EXTRACTED RECORDS:

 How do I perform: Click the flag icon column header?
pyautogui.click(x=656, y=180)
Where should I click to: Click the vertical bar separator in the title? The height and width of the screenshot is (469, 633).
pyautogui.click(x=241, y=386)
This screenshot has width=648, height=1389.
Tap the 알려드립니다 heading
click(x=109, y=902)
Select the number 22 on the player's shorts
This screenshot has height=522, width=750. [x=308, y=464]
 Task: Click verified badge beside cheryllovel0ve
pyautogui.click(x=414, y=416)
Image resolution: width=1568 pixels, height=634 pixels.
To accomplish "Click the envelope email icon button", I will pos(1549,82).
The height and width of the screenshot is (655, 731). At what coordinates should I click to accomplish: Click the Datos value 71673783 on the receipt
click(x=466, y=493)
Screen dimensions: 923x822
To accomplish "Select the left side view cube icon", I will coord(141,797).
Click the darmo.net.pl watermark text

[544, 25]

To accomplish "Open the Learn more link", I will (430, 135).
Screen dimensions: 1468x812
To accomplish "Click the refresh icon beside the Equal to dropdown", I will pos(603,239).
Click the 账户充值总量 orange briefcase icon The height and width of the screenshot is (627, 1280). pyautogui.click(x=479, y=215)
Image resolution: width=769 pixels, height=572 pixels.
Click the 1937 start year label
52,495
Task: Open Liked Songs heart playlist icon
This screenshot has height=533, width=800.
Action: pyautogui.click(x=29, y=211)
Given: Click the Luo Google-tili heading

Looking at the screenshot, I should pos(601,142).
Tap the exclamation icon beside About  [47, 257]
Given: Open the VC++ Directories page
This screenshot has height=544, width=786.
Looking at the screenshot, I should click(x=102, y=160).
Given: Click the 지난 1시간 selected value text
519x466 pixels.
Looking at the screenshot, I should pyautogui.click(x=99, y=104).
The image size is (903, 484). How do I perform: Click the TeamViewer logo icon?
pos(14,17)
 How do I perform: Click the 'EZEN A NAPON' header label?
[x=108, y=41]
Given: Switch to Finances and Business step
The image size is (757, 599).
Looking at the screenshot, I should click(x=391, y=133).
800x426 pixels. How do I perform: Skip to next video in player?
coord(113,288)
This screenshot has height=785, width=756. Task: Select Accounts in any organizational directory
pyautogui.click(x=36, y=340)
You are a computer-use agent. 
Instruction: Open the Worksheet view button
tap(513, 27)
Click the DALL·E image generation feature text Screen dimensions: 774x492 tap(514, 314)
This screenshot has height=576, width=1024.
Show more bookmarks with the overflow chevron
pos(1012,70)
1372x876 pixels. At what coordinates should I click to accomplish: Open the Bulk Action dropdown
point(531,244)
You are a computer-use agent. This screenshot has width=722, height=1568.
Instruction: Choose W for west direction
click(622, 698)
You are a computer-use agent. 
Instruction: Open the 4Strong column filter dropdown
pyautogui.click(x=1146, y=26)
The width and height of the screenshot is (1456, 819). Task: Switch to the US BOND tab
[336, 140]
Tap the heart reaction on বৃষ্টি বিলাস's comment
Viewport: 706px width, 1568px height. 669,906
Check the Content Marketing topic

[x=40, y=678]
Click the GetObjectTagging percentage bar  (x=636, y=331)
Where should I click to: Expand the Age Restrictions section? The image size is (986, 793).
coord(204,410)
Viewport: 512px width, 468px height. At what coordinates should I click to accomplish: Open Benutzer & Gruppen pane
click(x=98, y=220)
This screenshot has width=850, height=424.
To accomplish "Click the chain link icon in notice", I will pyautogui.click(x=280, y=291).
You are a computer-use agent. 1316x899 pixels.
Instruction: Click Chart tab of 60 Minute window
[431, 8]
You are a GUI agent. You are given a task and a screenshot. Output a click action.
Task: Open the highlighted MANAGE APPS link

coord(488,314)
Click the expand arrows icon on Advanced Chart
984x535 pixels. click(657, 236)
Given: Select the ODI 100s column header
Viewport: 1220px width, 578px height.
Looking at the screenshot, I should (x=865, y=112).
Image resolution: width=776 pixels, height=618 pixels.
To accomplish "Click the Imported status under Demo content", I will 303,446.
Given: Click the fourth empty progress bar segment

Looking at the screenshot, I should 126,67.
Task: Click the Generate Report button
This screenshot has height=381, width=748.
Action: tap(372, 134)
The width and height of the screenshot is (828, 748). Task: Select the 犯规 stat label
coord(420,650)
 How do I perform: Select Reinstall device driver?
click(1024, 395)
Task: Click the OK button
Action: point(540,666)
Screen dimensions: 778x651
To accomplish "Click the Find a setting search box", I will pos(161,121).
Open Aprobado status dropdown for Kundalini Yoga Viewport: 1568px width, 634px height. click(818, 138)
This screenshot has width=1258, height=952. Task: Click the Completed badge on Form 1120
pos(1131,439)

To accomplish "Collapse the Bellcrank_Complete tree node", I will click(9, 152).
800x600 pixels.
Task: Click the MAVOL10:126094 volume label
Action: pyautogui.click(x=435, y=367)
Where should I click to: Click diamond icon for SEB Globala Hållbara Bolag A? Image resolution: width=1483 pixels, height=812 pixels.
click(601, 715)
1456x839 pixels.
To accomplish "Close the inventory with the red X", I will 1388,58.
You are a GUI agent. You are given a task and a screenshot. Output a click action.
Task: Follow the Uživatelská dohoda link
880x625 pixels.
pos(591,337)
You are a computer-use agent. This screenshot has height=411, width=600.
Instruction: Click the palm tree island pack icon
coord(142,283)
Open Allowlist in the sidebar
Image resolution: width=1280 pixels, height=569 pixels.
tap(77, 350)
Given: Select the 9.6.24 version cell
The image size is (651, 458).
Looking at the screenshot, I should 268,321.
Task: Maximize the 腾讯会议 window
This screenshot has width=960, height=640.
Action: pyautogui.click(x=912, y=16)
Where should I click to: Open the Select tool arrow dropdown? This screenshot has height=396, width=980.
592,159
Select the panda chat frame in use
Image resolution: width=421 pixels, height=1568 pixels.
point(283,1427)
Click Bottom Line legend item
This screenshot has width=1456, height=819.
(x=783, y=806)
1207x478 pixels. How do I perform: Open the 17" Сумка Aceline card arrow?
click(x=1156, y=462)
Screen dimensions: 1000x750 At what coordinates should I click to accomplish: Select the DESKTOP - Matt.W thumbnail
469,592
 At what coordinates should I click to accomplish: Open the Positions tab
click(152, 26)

JOB: Identify each line in the items above that contains the word "status", and copy those lines.

RESULT OF THIS TASK:
To accomplish "Click the Imported status under Demo content", I will 303,446.
Open Aprobado status dropdown for Kundalini Yoga Viewport: 1568px width, 634px height. click(818, 138)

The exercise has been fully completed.